With its machinist lyrics of numbers and calculators, the ominous humming of Ernest Borgnine again recalls the latter (albeit enwrapped in a less effectual context) though glimpses of past mastery remain: the Queen of Denmark rears her winsome head for the majestically subdued synth-pop of Vietnam, on which Air-y instrumentation meets with John Barry orchestration with Grant contending: “To say that I’m a man undone/ Is understatement at its worst/ I was completely incapacitated by your Southern charm/ It hit me like an ancient gypsy curse.” Whether this be the weird and wondrous musics disinterred during his formative years or another ambiguous lover we can’t be entirely sure, though it certainly makes for an infatuating listen. I Hate This Town so too plays into the charm of Grant’s previous, as it recalls the understated splendour of Rufus Wainwright, ABC and Scritti Politti absolutely simultaneously.

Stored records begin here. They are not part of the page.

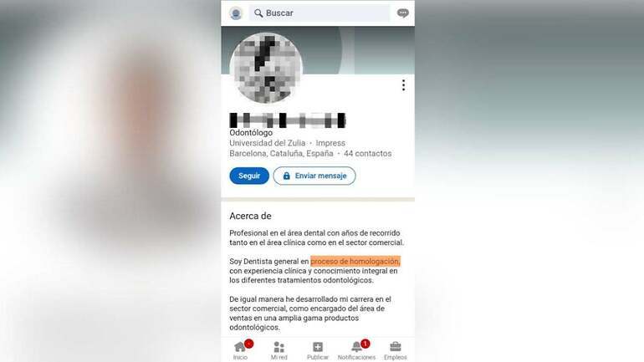This screenshot has width=644, height=362.
Task: Open Universidad del Zulia link
Action: pos(268,143)
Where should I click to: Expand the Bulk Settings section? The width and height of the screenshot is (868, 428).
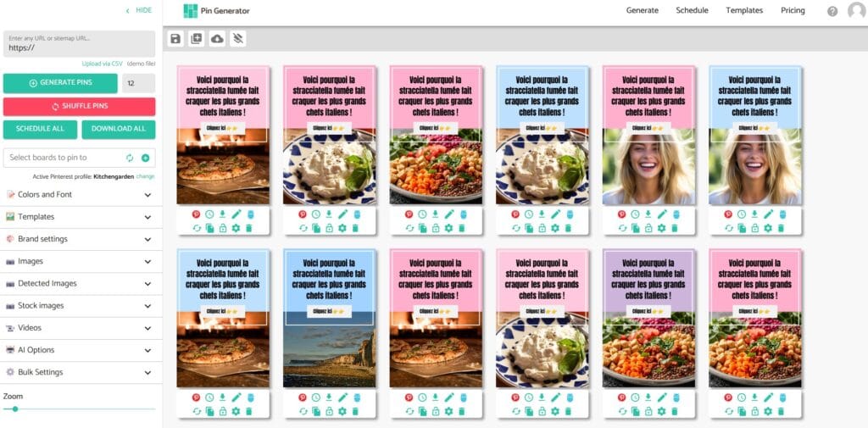pyautogui.click(x=81, y=372)
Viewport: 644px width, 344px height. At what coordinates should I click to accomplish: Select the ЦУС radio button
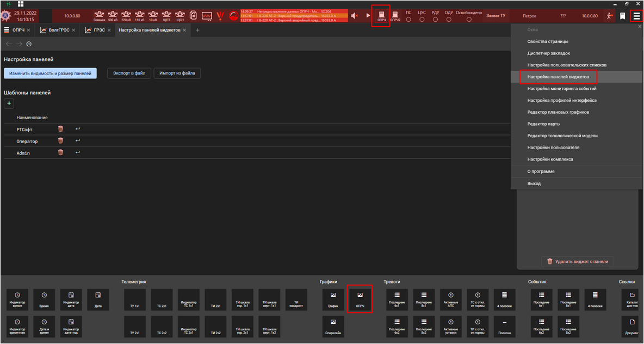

However it’s when this ebbs serenely into the jubilant seven, thirty-four of Glacier that John makes his most emphatic, and indeed symphonic statement of intent yet – an unusually buoyant ballad replete with floating lines of “spectacular landscapes” and commensurately breathtaking gales of genteel violin, it makes that same lasting impression as might an Arctic gust. It’s bristling with human sensation; with the irrepressibly affecting tingle of polar chill on rose petal-pigmented cheeks. Fitting, then, that it should end with an avalanche of cascading piano keys that sound as though the ebonies and ivories to render the Proms so revered drizzled out of an upturned Royal Albert Hall one by one, and they have every last hair standing to attention, deferentially applauding one of the most unquestionably reputable prodigies of the contemporary.
Unorthodoxy is Grant’s convention, and Pale Green Ghosts is the sound of transition; of transitory feeling, and the transformation of teen impulses into effective impacts. As a collection, it makes for a scatty pack though conceptually, it nothing if not neatly encapsulates the incertitudes and general disarray of growing up. And though we may frivolously shed our adolescence, this is another we’ll cherish long into adulthood and beyond.